*TASK PROMPT*. Please copy out, word for word, the part of the rows below that opens with the line containing "Tap the 28,5" and closes with the line containing "Point to the SW13", both lines included.
==========
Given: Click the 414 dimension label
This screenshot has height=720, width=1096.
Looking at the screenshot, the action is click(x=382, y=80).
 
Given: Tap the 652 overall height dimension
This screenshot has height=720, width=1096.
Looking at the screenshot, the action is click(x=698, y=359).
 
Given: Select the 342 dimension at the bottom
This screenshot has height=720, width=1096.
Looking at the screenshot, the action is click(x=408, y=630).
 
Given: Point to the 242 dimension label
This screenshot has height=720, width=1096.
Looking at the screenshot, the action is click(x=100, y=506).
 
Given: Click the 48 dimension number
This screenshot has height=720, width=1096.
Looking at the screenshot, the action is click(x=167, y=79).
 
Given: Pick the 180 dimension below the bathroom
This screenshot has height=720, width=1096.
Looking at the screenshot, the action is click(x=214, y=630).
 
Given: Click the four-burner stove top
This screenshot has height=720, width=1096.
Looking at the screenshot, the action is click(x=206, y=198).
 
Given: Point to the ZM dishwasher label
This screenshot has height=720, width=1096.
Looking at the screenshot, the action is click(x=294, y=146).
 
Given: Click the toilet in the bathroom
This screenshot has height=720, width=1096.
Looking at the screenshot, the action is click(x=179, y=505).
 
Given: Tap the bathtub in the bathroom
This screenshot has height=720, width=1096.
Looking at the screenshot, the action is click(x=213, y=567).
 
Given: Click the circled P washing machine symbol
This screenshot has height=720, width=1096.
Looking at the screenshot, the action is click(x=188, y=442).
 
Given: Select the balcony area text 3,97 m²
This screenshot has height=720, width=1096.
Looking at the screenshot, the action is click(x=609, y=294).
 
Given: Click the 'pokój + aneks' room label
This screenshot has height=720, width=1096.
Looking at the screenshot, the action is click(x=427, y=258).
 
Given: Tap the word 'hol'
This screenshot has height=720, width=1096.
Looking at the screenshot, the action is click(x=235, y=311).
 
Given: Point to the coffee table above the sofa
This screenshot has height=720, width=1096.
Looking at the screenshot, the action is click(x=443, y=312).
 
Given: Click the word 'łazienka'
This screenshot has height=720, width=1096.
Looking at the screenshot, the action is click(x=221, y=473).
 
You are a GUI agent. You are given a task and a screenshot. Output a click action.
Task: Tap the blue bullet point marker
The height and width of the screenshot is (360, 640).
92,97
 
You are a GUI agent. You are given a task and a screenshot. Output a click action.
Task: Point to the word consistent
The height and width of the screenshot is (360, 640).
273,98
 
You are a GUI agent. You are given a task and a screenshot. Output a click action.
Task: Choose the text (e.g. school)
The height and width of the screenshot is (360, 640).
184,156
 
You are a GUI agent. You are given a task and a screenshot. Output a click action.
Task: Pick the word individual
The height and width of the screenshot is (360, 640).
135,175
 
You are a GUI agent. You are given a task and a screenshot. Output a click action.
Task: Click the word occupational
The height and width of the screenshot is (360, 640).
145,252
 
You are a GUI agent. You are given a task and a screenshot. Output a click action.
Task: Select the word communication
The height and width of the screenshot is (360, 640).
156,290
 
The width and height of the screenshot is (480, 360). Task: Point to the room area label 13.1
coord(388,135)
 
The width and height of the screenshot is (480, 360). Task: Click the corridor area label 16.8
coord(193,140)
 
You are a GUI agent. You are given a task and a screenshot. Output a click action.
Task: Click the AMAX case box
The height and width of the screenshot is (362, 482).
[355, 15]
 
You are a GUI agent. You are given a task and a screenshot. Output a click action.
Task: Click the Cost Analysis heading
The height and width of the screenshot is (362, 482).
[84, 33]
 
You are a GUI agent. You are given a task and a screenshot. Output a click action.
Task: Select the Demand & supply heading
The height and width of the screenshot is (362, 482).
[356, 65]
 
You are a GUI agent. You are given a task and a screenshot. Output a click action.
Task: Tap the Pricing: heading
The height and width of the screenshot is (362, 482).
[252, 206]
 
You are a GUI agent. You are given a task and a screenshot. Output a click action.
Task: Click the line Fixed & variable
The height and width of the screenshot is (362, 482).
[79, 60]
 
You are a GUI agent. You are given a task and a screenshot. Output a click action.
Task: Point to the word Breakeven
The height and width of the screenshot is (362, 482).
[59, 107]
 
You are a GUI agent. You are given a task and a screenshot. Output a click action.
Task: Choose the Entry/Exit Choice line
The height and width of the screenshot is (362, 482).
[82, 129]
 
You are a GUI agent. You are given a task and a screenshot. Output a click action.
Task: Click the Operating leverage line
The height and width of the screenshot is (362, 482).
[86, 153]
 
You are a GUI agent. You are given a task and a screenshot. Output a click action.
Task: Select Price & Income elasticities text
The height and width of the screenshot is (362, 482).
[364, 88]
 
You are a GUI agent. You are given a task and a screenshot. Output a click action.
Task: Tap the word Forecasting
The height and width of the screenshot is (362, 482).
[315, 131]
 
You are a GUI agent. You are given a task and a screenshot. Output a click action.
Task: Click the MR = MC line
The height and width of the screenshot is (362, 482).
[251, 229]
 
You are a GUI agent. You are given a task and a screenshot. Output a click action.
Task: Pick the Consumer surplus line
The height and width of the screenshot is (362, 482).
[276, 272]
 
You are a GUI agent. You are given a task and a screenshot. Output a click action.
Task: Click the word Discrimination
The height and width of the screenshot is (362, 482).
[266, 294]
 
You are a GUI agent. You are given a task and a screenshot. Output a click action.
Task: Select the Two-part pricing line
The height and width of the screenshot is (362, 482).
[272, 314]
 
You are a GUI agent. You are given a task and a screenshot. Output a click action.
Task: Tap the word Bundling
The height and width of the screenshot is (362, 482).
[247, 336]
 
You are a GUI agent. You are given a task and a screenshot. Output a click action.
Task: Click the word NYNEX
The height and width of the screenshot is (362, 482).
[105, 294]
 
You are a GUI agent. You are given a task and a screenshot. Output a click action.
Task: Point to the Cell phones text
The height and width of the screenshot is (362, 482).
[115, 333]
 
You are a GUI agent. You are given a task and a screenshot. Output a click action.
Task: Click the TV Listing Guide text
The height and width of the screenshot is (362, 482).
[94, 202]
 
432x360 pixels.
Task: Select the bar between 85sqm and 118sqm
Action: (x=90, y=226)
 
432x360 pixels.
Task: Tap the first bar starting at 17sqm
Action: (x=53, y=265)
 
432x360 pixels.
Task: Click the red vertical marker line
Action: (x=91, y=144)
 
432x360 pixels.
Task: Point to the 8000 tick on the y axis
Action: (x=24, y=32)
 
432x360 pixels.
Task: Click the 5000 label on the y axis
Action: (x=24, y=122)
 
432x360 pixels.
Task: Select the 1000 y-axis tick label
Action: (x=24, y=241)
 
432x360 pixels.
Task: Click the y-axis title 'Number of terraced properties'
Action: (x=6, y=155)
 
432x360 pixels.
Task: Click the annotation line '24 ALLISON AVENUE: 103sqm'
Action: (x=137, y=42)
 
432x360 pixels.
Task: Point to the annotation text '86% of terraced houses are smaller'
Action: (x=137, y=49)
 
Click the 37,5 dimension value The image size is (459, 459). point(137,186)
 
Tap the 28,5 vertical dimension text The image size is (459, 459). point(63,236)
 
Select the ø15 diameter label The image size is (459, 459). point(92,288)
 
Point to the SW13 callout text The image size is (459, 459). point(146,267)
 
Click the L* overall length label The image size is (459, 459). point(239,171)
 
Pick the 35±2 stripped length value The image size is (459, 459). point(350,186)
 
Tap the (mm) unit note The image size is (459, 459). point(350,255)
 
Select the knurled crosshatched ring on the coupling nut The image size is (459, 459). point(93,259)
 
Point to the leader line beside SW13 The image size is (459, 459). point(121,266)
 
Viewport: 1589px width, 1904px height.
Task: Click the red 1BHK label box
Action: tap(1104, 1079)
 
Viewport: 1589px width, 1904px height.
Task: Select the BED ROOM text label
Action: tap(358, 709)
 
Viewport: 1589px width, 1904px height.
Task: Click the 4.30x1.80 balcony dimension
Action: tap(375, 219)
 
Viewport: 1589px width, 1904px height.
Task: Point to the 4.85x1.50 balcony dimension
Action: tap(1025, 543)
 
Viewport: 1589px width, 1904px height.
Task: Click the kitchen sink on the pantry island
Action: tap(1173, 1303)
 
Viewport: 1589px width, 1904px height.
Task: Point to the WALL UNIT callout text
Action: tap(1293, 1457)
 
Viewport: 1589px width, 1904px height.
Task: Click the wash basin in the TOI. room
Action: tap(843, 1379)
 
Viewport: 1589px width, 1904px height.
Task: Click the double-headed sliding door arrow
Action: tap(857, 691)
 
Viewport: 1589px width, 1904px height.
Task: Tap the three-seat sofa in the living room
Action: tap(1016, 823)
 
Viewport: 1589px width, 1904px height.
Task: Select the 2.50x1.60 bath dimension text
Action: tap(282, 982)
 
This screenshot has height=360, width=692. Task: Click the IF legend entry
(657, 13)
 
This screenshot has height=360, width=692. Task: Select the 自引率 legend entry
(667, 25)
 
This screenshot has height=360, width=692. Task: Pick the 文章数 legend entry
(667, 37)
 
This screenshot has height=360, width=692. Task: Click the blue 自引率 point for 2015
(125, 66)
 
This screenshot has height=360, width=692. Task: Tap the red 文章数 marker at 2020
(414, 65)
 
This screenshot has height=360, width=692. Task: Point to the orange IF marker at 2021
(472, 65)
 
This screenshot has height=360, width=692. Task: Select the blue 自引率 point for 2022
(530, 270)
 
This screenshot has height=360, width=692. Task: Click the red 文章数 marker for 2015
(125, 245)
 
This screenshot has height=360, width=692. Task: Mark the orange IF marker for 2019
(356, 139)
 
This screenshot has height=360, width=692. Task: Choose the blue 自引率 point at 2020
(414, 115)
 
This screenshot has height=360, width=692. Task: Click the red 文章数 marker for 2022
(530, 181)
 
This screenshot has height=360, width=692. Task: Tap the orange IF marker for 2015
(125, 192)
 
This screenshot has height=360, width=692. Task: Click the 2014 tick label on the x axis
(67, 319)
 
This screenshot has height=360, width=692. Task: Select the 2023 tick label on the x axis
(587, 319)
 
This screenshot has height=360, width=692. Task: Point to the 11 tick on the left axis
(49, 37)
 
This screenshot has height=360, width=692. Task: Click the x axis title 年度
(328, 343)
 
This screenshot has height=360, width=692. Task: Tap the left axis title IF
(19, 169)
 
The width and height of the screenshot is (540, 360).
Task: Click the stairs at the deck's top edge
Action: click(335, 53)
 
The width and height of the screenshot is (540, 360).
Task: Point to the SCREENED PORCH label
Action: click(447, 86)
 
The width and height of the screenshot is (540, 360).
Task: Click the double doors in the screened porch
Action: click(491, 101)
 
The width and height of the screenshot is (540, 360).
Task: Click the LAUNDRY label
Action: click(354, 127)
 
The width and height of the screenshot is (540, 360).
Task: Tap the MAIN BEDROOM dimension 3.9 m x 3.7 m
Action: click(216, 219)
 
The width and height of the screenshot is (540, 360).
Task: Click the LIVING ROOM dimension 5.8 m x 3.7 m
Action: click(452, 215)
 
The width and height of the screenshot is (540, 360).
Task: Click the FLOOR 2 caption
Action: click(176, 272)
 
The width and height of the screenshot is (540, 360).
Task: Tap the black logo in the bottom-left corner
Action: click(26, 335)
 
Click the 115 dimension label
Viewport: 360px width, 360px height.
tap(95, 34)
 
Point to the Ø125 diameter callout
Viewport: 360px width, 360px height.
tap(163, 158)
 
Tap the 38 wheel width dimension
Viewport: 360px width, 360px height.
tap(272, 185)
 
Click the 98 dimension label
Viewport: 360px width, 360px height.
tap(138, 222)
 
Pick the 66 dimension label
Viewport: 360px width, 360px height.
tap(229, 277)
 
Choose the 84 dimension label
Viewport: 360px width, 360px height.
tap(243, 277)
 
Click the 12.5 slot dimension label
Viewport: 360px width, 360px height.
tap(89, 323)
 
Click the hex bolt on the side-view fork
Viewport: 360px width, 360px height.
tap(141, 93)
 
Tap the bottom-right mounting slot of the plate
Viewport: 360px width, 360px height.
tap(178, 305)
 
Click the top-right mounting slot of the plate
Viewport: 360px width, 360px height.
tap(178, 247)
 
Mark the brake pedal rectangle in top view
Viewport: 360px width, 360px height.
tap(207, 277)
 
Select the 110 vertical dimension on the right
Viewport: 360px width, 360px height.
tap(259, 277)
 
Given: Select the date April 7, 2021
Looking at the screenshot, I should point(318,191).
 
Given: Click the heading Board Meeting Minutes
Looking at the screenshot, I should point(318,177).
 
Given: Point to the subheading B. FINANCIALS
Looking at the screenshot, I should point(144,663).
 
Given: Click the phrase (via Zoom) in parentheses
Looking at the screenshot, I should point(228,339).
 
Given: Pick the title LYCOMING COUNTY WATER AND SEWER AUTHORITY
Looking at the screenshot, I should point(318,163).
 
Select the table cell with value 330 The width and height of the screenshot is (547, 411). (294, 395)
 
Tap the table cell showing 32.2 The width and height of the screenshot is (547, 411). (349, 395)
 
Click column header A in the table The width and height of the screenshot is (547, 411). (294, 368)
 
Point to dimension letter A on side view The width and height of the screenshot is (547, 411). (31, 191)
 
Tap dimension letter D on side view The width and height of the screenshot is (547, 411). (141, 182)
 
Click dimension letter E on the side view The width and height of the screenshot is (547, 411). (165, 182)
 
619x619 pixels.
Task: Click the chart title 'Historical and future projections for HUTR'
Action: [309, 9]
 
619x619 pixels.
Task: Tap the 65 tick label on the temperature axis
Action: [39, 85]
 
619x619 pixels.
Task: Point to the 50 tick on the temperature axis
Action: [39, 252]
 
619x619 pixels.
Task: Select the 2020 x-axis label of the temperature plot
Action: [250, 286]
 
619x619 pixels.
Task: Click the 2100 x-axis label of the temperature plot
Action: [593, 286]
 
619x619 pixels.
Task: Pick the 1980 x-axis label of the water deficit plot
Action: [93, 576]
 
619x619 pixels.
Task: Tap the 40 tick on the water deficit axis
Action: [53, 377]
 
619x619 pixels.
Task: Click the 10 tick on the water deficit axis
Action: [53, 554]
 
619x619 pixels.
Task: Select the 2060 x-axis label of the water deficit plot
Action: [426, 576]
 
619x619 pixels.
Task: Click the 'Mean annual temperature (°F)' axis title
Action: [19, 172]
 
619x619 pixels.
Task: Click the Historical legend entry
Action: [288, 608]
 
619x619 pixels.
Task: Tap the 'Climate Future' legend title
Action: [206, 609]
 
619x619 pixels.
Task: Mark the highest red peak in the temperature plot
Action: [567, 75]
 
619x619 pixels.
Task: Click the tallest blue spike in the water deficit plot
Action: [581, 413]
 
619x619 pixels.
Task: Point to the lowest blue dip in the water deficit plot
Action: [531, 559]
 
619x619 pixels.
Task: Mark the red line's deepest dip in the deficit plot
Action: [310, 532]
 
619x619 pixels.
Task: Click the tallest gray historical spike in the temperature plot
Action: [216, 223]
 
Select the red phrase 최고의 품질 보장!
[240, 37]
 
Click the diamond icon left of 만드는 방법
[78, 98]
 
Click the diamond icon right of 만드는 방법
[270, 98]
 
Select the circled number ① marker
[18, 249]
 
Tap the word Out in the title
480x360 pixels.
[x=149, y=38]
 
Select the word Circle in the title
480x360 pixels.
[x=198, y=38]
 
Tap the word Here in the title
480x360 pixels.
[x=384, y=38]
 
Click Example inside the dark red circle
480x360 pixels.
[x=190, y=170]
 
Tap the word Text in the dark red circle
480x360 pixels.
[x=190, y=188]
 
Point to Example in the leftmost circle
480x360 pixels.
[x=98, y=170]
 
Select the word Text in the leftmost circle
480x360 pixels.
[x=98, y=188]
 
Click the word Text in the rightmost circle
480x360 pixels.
==========
*FINISHED ANSWER*.
Tap the 28,5 vertical dimension text The image size is (459, 459). point(63,236)
 
Select the ø15 diameter label The image size is (459, 459). point(92,288)
 
Point to the SW13 callout text The image size is (459, 459). point(146,267)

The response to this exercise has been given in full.